By Steve Hubrecht
The Columbia Valley was a winter wonderland through much of November and December but several freeze-thaw cycles since have turned light piles of pillowy whiteness into a crusty, melded mush of ice and snow. It’s still winter, just a different stage of it. And it’s still snow, just a different type of it.
But the conditions lately have left local residents grumbling about snow removal — or lack thereof.
The topic comes up every winter, especially when temperatures repeatedly dip above and below the freezing point, and this year is no exception. Two local residents spoke to the topic at the first Invermere council meeting of the new year and both raised legitimate points of concern.
“Snow removal is always a pinch for people with mobility challenges,” said Invermere resident, Tanelle Bolt.
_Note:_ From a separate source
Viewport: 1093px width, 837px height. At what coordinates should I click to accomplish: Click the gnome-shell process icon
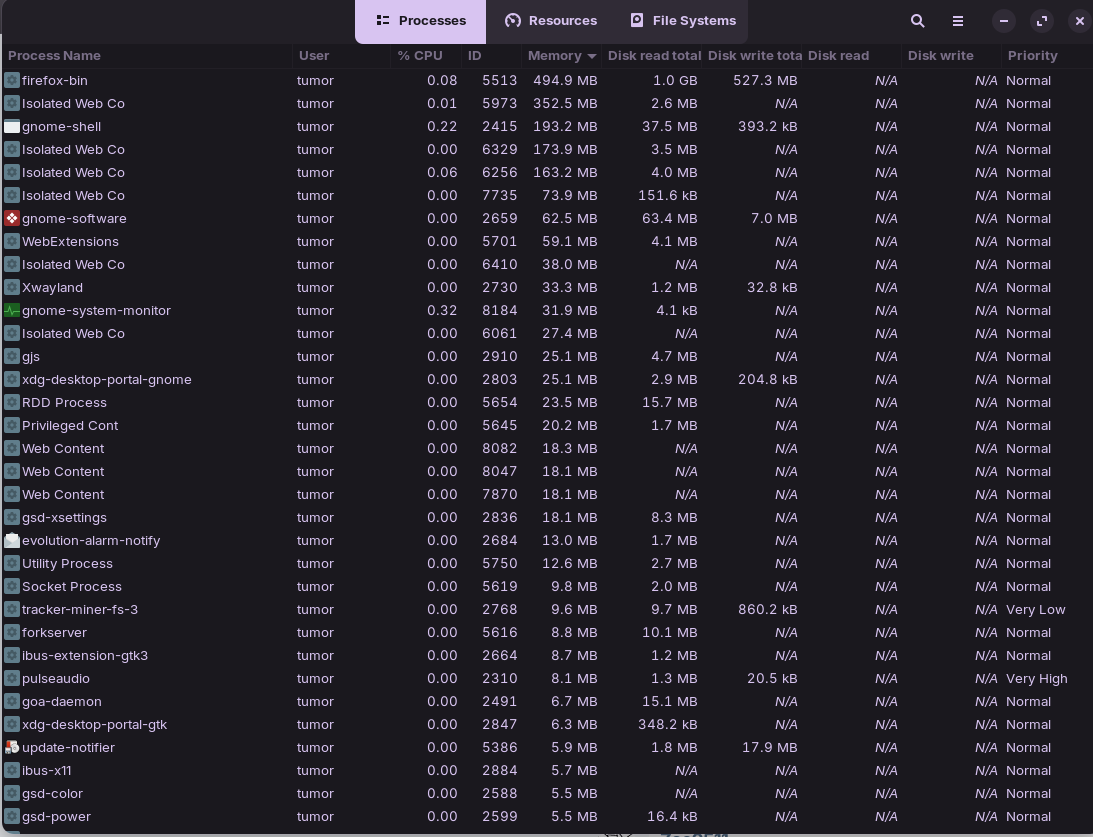12,126
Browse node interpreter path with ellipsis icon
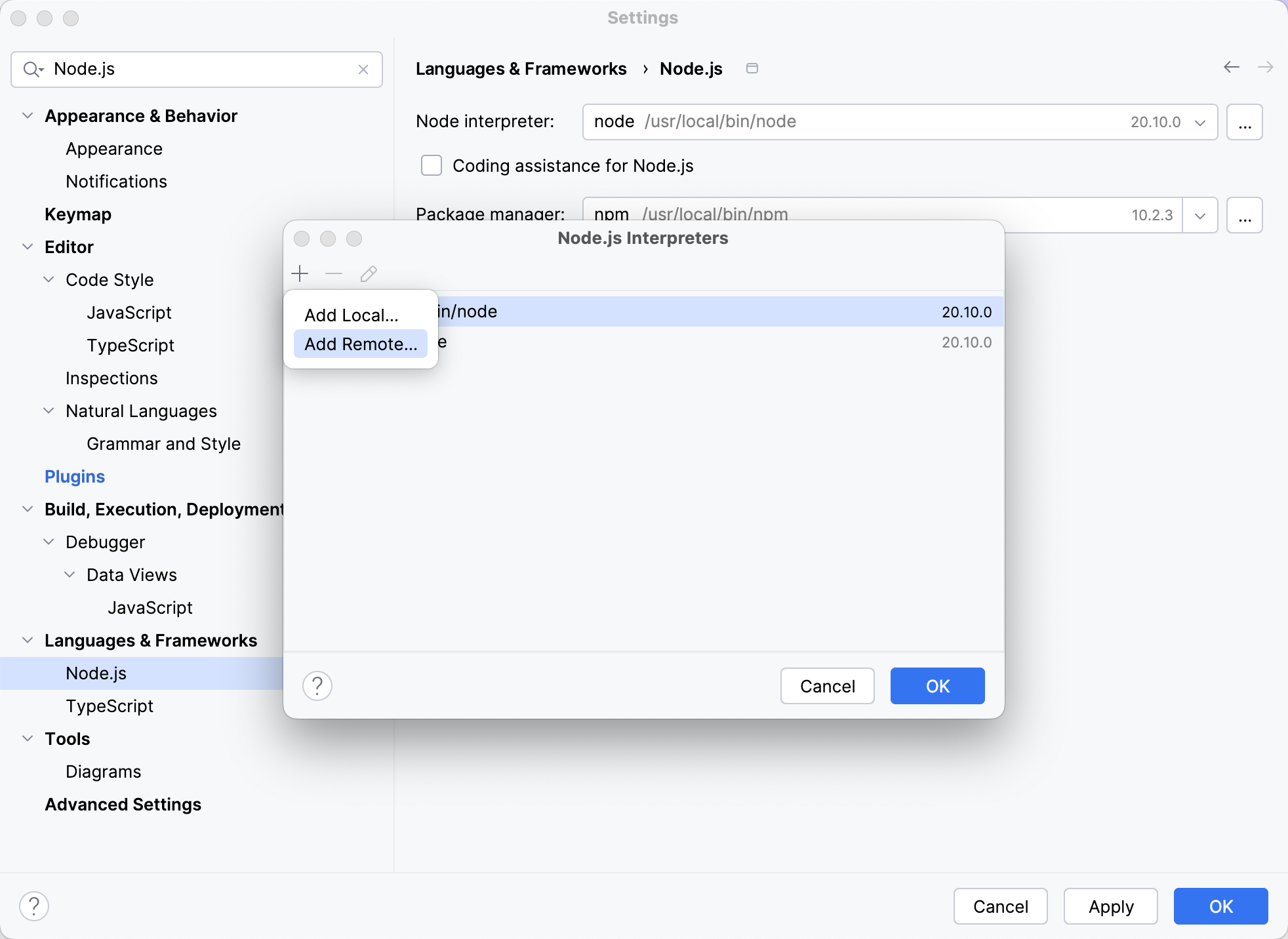Viewport: 1288px width, 939px height. point(1244,122)
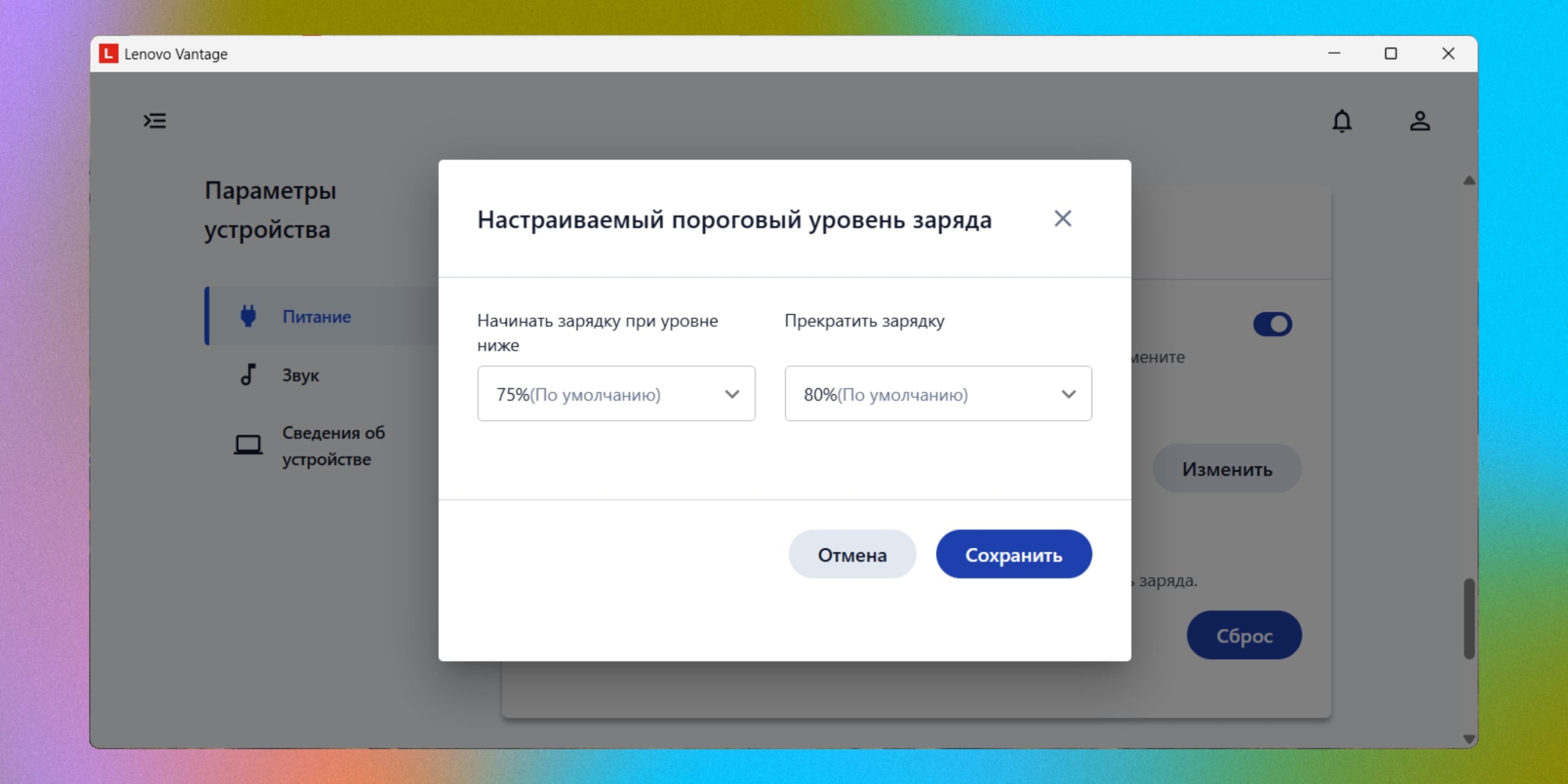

Bolt uses a wheelchair and started by commending the district for cutting its curbs last year to make them more accessible, but then added that “unfortunately at the moment, every single curb in Invermere is full of ice”.
She sought clarification on where exactly the responsibility for clearing downtown sidewalks of snow and ice lies — is it with the district or with businesses that front onto the sidewalk? She suggested that “in the future, if there is something that could be written about it into a bylaw about snow removal, that may help”.
Invermere resident, Richard Unger, then stood to address council, pointing to the situation on the east side of 7th Avenue (Invermere’s main street) on the block stretching from 13th Street to 14th Street. Snow has been pushed off the main part of the sidewalk, said Unger, but not entirely removed, creating an 18 inch high mound of frozen snow running along much of the block, at the edge of the sidewalk, where it meets the road.
“I watched people helping an elderly person over this mound to get to their vehicle, parked in the road, just on the other side of the mound.” said Unger. He added it was nice of citizens to help out, but really they had no choice except to otherwise let the senior walk all the way to the end of the block to get around the frozen snow barrier, and then walk right in the roadway all the way back to the park vehicle.
He urged the district to do tweak its snow removal practices to avoid such mounds.